- Work required: Return the lines of the records from the line with "At what coordinates" to the line with "click(x=625, y=280)", both included, reproduced word for word. Leave the pictures out of your answer.

>> BEGIN Data for processing

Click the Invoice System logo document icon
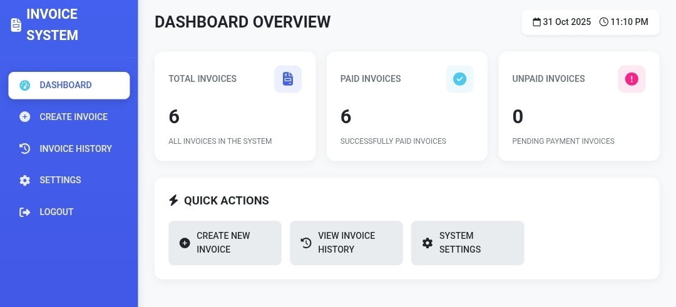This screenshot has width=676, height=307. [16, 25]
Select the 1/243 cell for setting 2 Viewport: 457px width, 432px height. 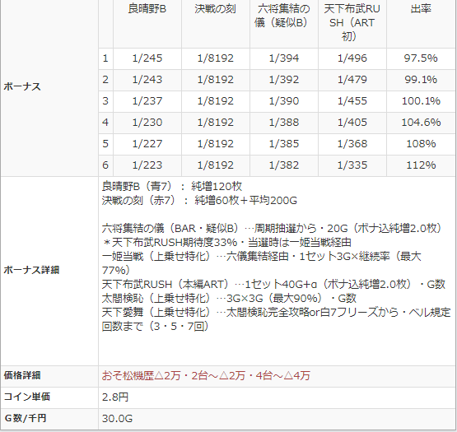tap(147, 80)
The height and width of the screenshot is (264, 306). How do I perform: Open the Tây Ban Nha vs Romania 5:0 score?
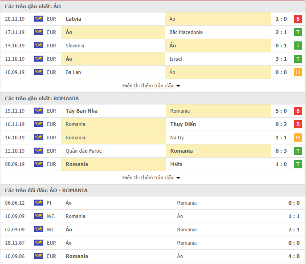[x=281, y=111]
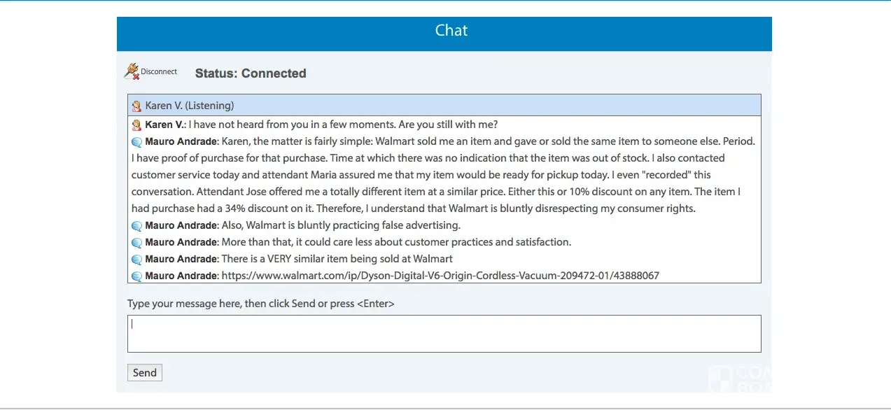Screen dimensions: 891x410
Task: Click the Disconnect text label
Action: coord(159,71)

>> END Data for processing
>> BEGIN Data for processing

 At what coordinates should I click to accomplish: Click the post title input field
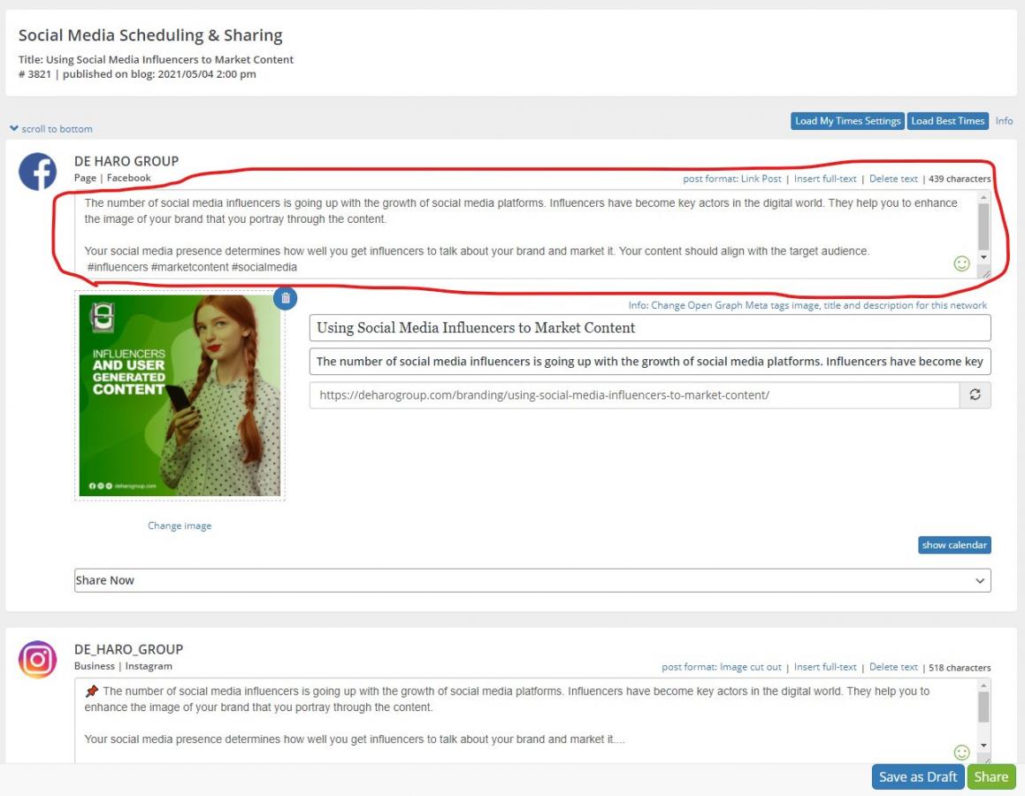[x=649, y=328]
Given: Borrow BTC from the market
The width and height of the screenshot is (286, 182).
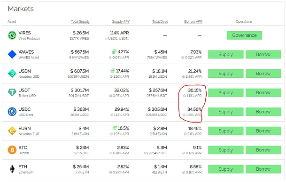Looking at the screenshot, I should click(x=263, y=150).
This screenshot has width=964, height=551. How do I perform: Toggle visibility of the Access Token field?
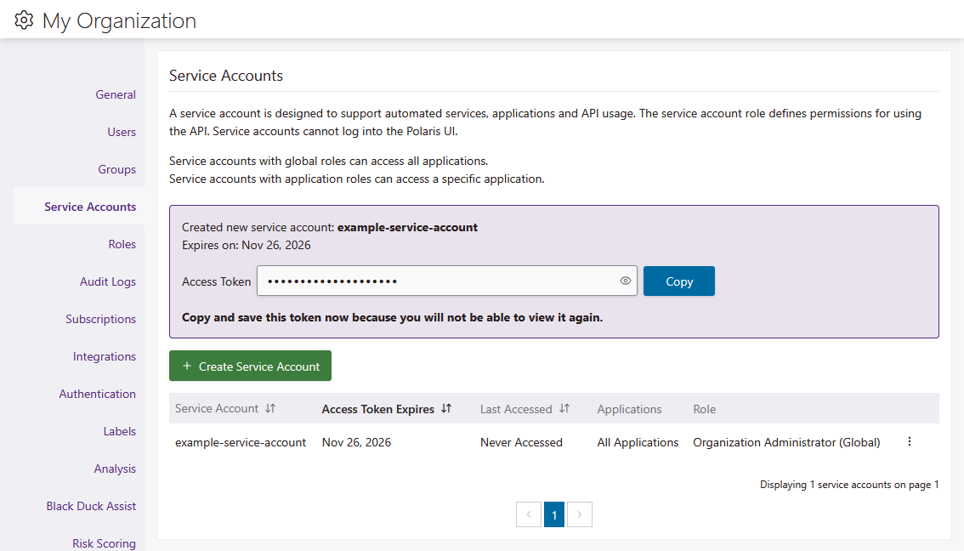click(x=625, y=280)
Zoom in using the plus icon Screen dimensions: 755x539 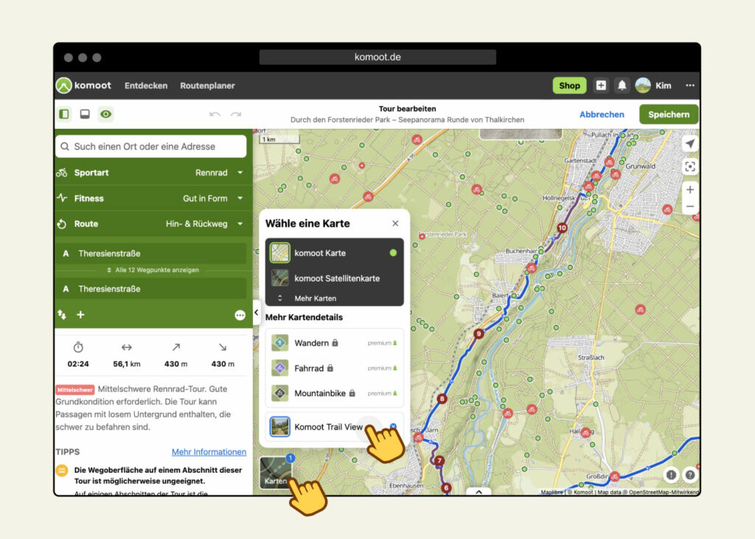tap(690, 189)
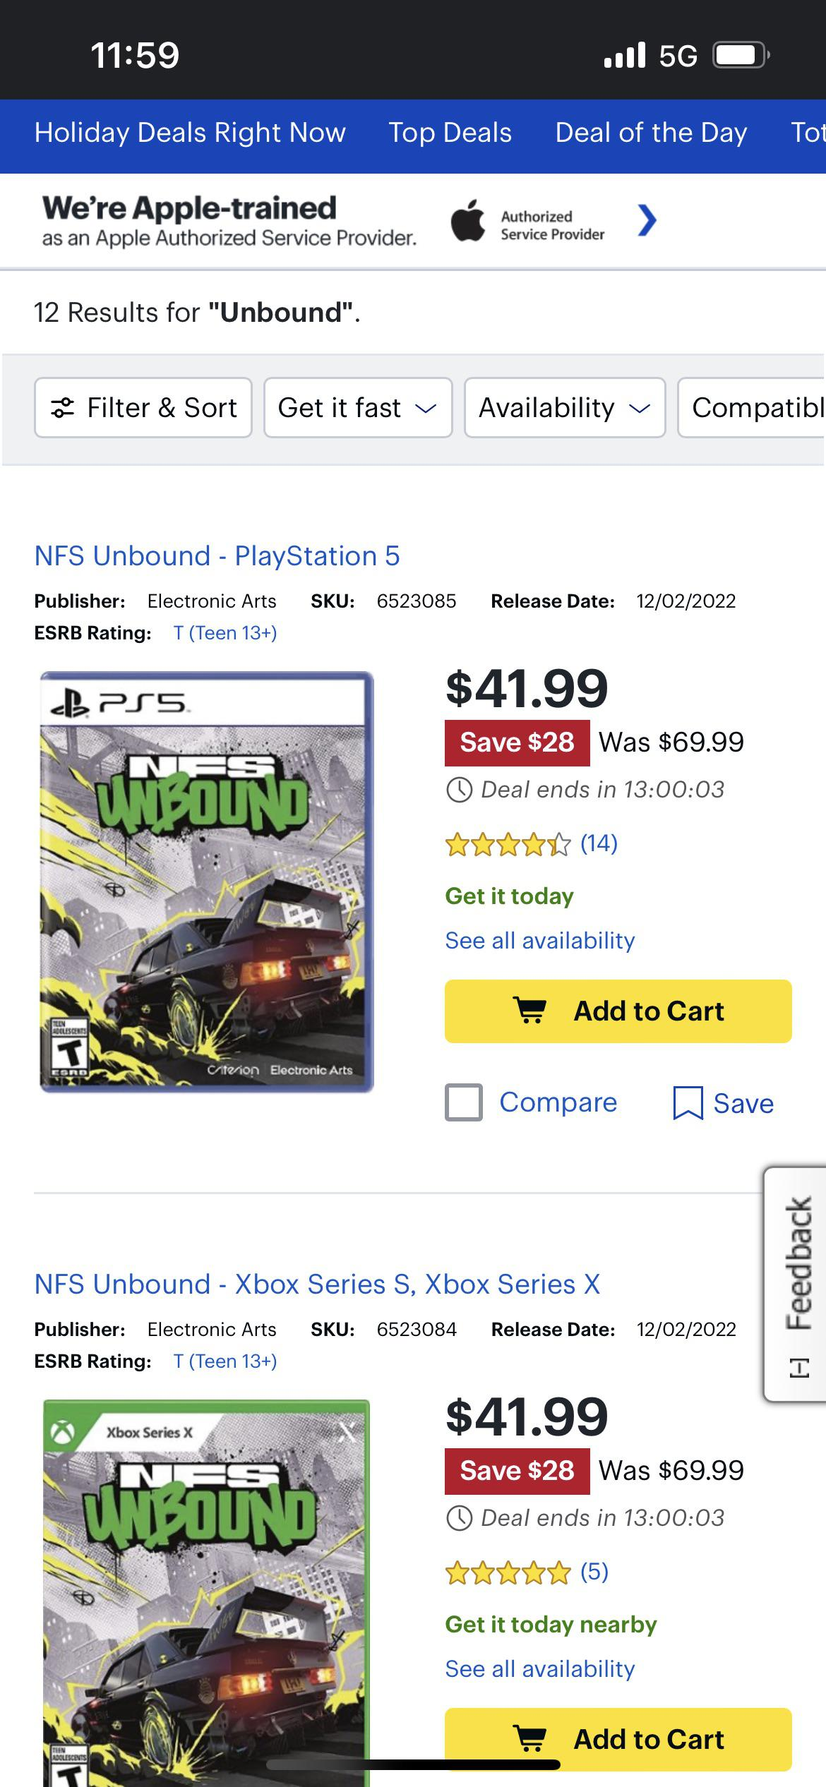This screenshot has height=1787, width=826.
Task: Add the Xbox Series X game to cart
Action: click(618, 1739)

>> END Data for processing

- Result below:
 At what coordinates should I click to accomplish: Click the post title input field
[x=649, y=328]
Given: Borrow BTC from the market
The width and height of the screenshot is (286, 182).
Looking at the screenshot, I should click(x=263, y=150).
This screenshot has width=964, height=551. How do I perform: Toggle visibility of the Access Token field?
click(x=625, y=280)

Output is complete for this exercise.